** Opening INFORMATION PROVIDED block **
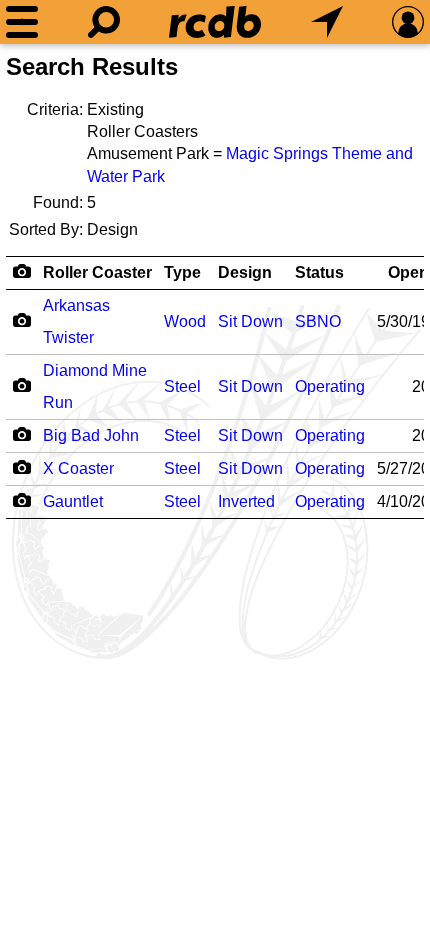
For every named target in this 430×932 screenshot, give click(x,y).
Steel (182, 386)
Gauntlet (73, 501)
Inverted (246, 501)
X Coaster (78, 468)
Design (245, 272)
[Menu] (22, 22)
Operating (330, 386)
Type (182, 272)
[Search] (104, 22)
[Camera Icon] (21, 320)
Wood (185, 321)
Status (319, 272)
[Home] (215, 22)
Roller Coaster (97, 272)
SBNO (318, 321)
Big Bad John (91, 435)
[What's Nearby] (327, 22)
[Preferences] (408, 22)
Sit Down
** Closing INFORMATION PROVIDED block **
(WORK TASK) Return exactly the line that contains "[Camera Icon] (21, 320)" and every line after it, through the last line of the records.

(EXERCISE SOLUTION)
[Camera Icon] (21, 320)
Wood (185, 321)
Status (319, 272)
[Home] (215, 22)
Roller Coaster (97, 272)
SBNO (318, 321)
Big Bad John (91, 435)
[What's Nearby] (327, 22)
[Preferences] (408, 22)
Sit Down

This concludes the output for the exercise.